Compared with methods that provide a solution for only continuous objectives, the Amazon SageMaker linear learner algorithm provides a significant increase in speed over naive hyperparameter optimization techniques. It is also more convenient.

The linear learner algorithm requires a data matrix, with rows representing the observations, and columns representing the dimensions of the features. It also requires an additional column that contains the labels that match the data points. At a minimum, Amazon SageMaker linear learner requires you to specify input and output data locations, and objective type (classification or regression) as arguments. The feature dimension is also required. For more information, see CreateTrainingJob. You can specify additional parameters in the HyperParameters string map of the request body. These parameters control the optimization procedure, or specifics of the objective function that you train on. For example, the number of epochs, regularization, and loss type.

Input/Output Interface for the Linear Learner Algorithm

The Amazon SageMaker linear learner algorithm supports three data channels: train, validation (optional), and test (optional). If you provide validation data, it should be FullyReplicated. The algorithm logs validation loss at every epoch, and uses a sample of the validation data to calibrate and select the best model. If you don't provide validation data, the algorithm uses a sample of the training data to calibrate and select the model. If you provide test data, the algorithm logs include the test score for the final model.
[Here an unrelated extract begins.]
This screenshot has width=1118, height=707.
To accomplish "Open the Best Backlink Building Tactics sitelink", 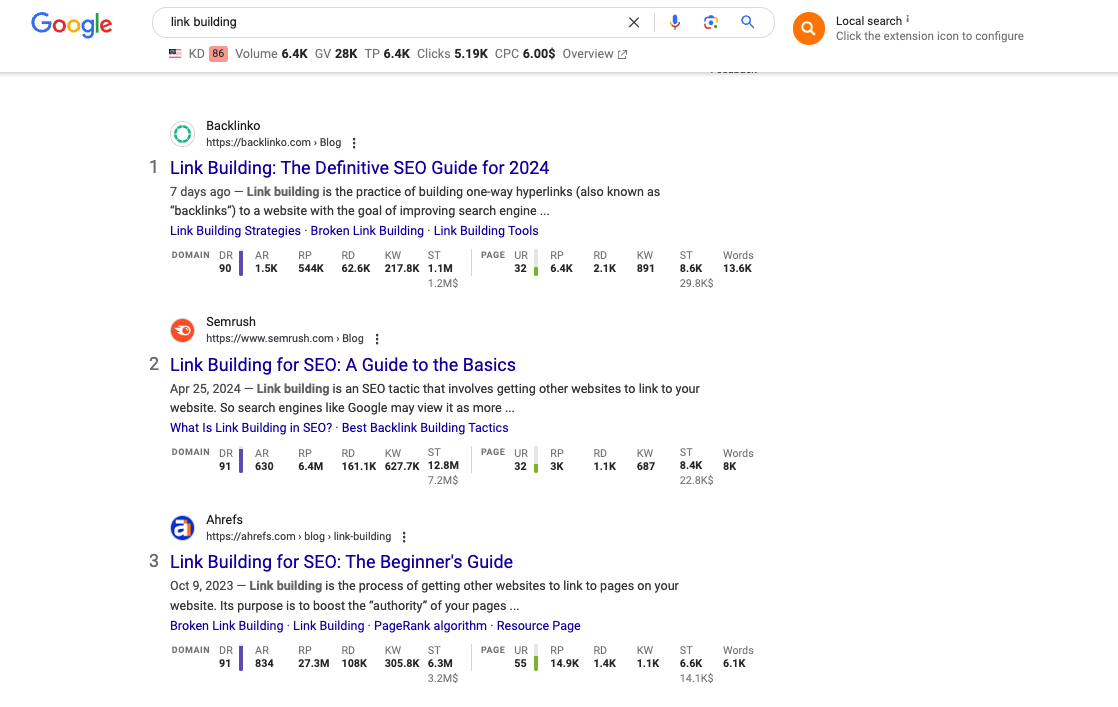I will [424, 427].
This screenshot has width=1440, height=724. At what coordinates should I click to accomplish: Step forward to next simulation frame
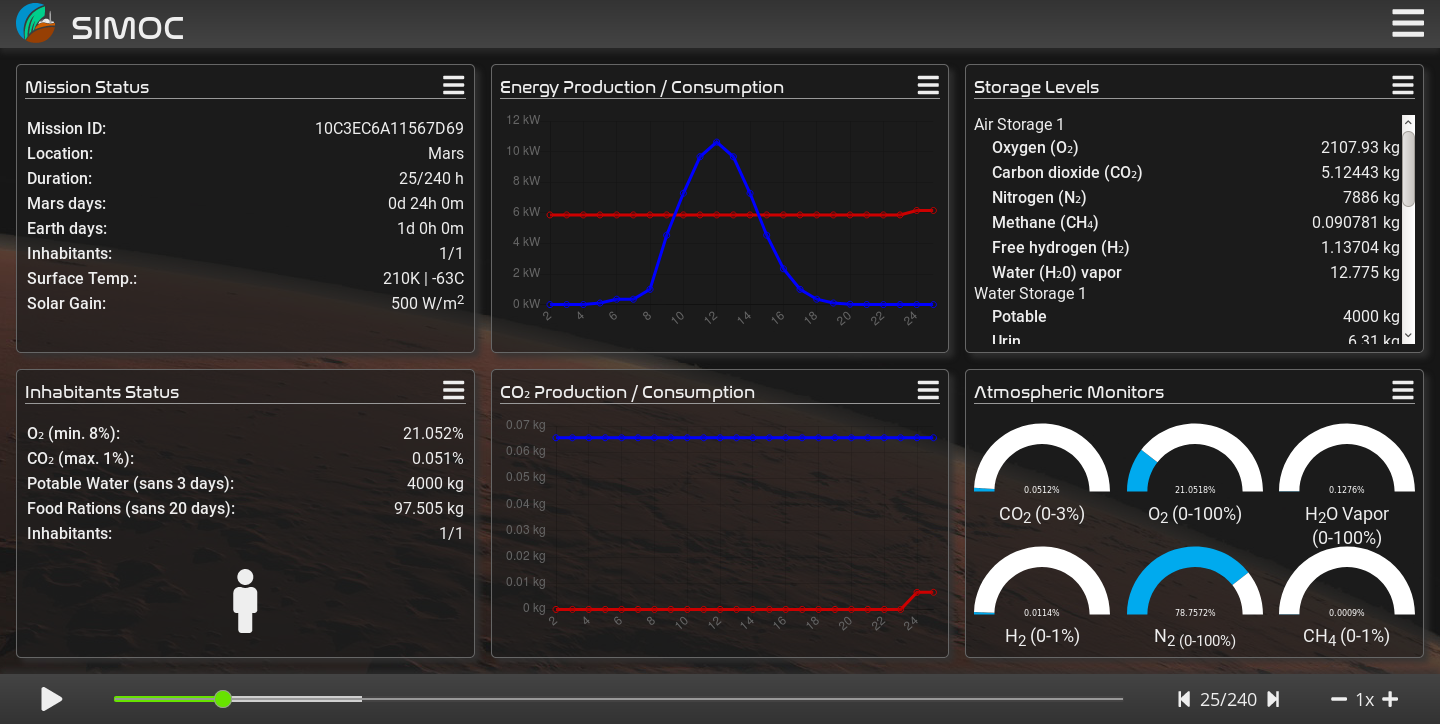click(x=1273, y=699)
For training, the linear learner algorithm supports both recordIO-wrapped protobuf and CSV formats. For the application/x-recordio-protobuf input type, only Float32 tensors are supported. For the text/csv input type, the first column is assumed to be the label, which is the target variable for prediction. You can use either File mode or Pipe mode to train linear learner models on data that is formatted as recordIO-wrapped-protobuf or as CSV.
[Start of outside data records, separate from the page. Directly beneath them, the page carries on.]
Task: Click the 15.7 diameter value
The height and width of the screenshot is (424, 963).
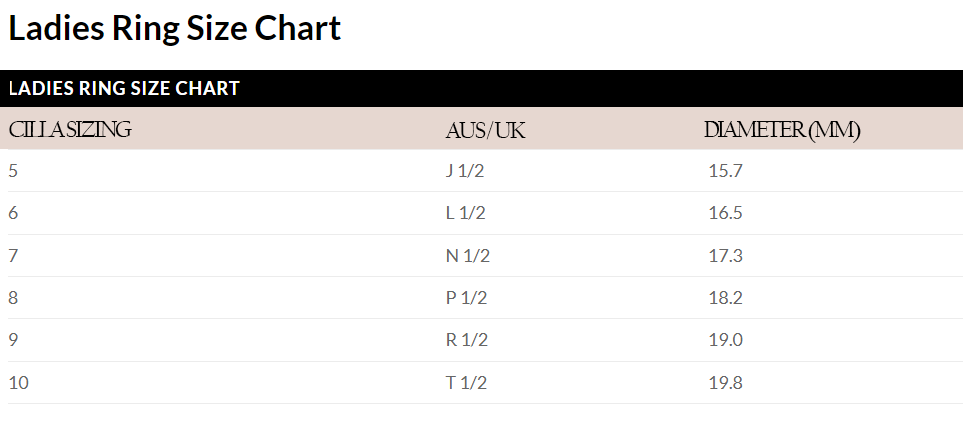Action: [725, 171]
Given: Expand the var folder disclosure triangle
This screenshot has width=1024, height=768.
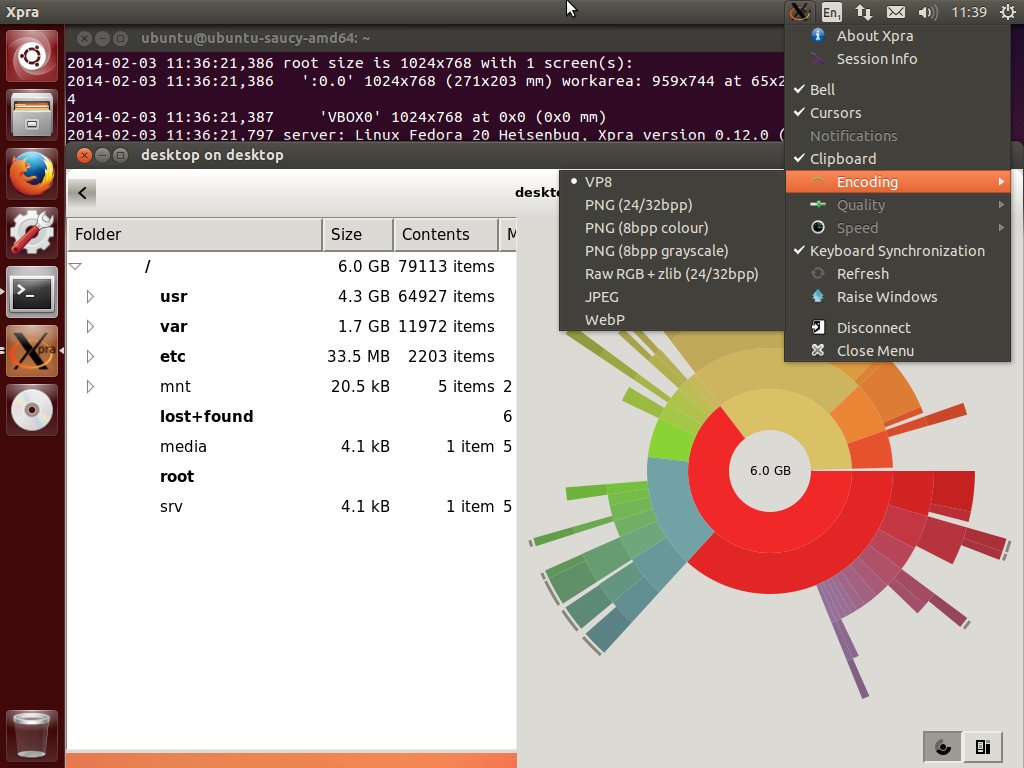Looking at the screenshot, I should [x=90, y=327].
For inference, the linear learner algorithm supports the application/json, application/x-recordio-protobuf, and text/csv formats. For binary classification models, it returns both the score and the predicted label. For regression, it returns only the score.
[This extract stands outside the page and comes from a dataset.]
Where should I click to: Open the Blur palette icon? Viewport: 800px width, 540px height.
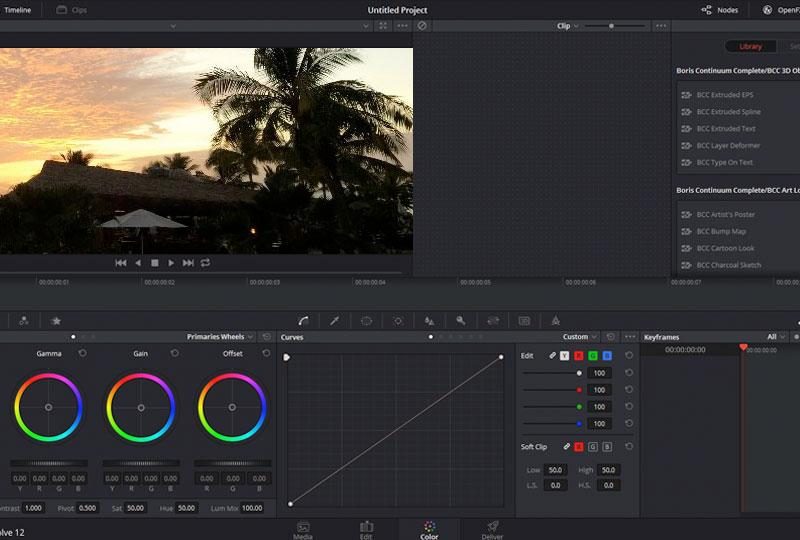[x=429, y=321]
For more information on input and output file formats, see Linear Learner Response Formats for inference, and the Linear Learner Sample Notebooks.

EC2 Instance Recommendation for the Linear Learner Algorithm

You can train the linear learner algorithm on single- or multi-machine CPU and GPU instances. During testing, we have not found substantial evidence that multi-GPU computers are faster than single-GPU computers. Results can vary, depending on your specific use case.

Linear Learner Sample Notebooks

For a sample notebook that uses the Amazon SageMaker linear learner algorithm to analyze the images of handwritten digits from zero to nine in the MNIST dataset, see An Introduction to Linear Learner with MNIST. For instructions on how to create and access Jupyter notebook instances that you can use to run the example in Amazon SageMaker, see Use Notebook Instances. After you have created a notebook instance and opened it, choose the SageMaker Examples tab to see a list of all of the Amazon SageMaker samples. The topic modeling example notebooks using the NTM algorithms are located in the Introduction to Amazon algorithms section. To open a notebook, choose its Use tab and choose Create copy.